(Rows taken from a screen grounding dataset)
▶
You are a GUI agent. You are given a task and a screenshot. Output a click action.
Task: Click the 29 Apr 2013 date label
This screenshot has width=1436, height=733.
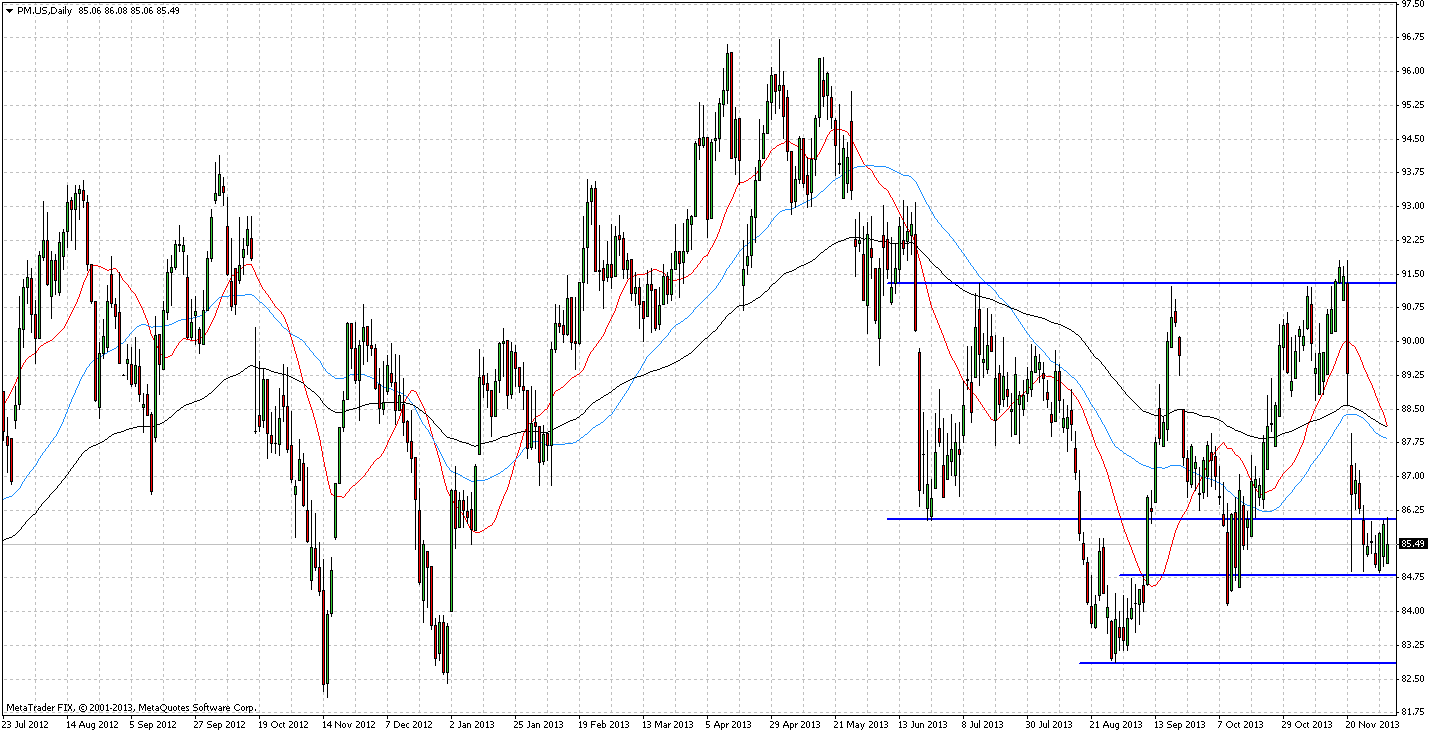pos(793,723)
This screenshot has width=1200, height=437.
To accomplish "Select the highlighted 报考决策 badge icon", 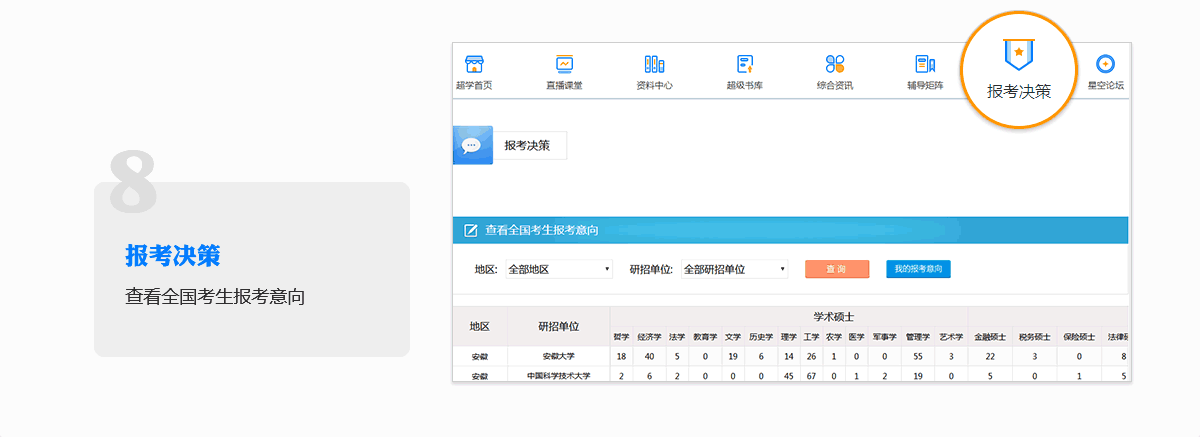I will tap(1018, 52).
◀
INSTRUCTIONS TO FOLLOW ▸
Set down the stretch of the material above from its start through the line containing "pos(793,723)", copying each line unchanged. Leave out the pictures.

ANSWER FOR THE TASK ▸
You are a GUI agent. You are given a task and a screenshot. Output a click action.
Task: Click the 29 Apr 2013 date label
This screenshot has width=1436, height=733.
pos(793,723)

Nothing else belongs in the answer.